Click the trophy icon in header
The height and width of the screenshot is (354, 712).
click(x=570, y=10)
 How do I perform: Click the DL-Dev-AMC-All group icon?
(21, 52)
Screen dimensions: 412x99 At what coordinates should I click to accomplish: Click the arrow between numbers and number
________________
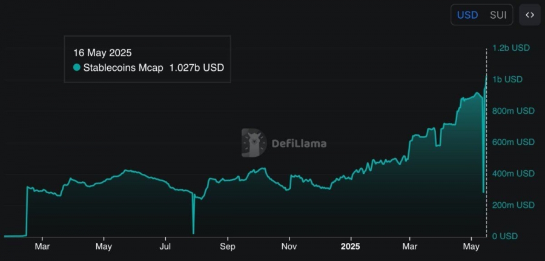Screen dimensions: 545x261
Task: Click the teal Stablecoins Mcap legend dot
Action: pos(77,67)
________________
### [THE PROBLEM]
Return a word-for-word copy of the lines above from the one holding "Click the trophy icon in header" through the one holding "Screen dimensions: 412x99", with both of them included and nothing besides.

### [ANSWER BOX]
Click the trophy icon in header
The height and width of the screenshot is (354, 712).
click(x=570, y=10)
 How do I perform: Click the DL-Dev-AMC-All group icon?
(21, 52)
Screen dimensions: 412x99 At what coordinates should I click to accomplish: Click the arrow between numbers and number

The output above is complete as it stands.